Voici ce que contient notamment ce document :

 Près de 7 millions d’immigrés sont recensés officiellement 

La population totale en France s’établissait en 2021 à 67,6 millions d’habitants. Au sein de cet ensemble, la part des immigrés (personnes nées à l’étranger et résidant sur le territoire) représentait 10,3 %, soit 6,9 millions d’individus. Cette proportion était de 6,5 % en 1968 et « autour de 7,4 % de 1975 à la fin des années 1990 ». Une stabilisation alors liée au ralentissement de l’immigration de travail. « Depuis le début des années 2000, le nombre d’immigrés croît à nouveau à un rythme soutenu, tandis que les origines se diversifient », constatent les statisticiens. Ils indiquent qu’« entre 1999 et 2021, le nombre d’immigrés a été multiplié par 1,6 tandis que la population totale a été multipliée par 1,1 ». Ils notent que « la population immigrée est aujourd’hui plus féminisée : 52 % des immigrés vivant en France en 2021 sont des femmes contre 44 % en 1968 ». Précision : « Les immigrés, qui sont nés de nationalité étrangère à l’étranger, conservent le statut d’immigré même s’ils acquièrent la nationalité française, ce qui est le cas de 2,5 millions d’entre eux (soit 36 %) ».

Une concentration dans une douzaine de départements 

La moitié de la population immigrée réside dans 13 départements, contre 23 pour la moitié de la population dans son ensemble. Selon l’Insee, « 20 % de la population parisienne est immigrée » et cette proportion atteint « 33 % en Seine–Saint-Denis ». Par ailleurs, 37 % des immigrés habitent en Île-de-France, qui rassemble 18 % de l’ensemble de la population. « Alors que les immigrés et descendants d’immigrés d’origine portugaise et africaine vivent principalement en Île-de-France, les immigrés italiens et leurs descendants habitent fréquemment à proximité de la frontière italienne (région Provence-Alpes-Côte d’Azur), de même que les immigrés espagnols et leurs descendants à la frontière espagnole (région Occitanie). Les immigrés et descendants d’immigrés d’origine maghrébine sont davantage présents dans le sillon rhodanien et en région Provence-Alpes-Côte d’Azur ». Sans surprise.

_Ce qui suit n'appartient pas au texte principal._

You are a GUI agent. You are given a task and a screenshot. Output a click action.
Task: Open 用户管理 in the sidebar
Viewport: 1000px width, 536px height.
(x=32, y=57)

De plus en plus d’Africains s’installent sur le territoire

Selon l’Insee, « en 2019, 272 000 immigrés sont arrivés en France pour une durée d’au moins un an. Parmi eux, 41 % viennent d’Afrique », or les ressortissants de ce continent représentaient 31 % des arrivées d’étrangers en 2009. En dix ans, ceux issus du Maghreb sont passés de 17 % à 21 % et ceux des autres pays d’Afrique de 14 % à 20 %. Par ailleurs, en 2019, 33 % des nouveaux arrivants étaient natifs d’Europe, 15 % d’Asie et 11 % d’Amérique et d’Océanie. La moitié des immigrés arrivés cette année-là ont moins de 26 ans et 43 % de ceux âgés de 15 ans ou plus sont diplômés de l’enseignement supérieur. Les jeunes sont plus instruits que leurs aînés.

La vague étudiante devance l’immigration familiale

 « En 2007, plus de la moitié (51 %) des premiers titres de séjour délivrés à des ressortissants de pays tiers, toutes durées confondues, l’était pour motif familial. Ils ne sont plus que 32 % en 2021 », affirme l’Insee. Cet organisme rappelle qu’une nouvelle immigration de travail a été favorisée depuis le milieu des années 2000. Autre explication avancée : la montée de la demande d’asile et la circulation croissante des étudiants. En 2021, l’immigration étudiante représente pour la première fois le premier motif de venue en France pour les ressortissants de pays tiers bénéficiant d’un titre de séjour (87 700 premiers titres de séjour délivrés pour ce motif), légèrement devant l’immigration familiale (85 800 premiers titres).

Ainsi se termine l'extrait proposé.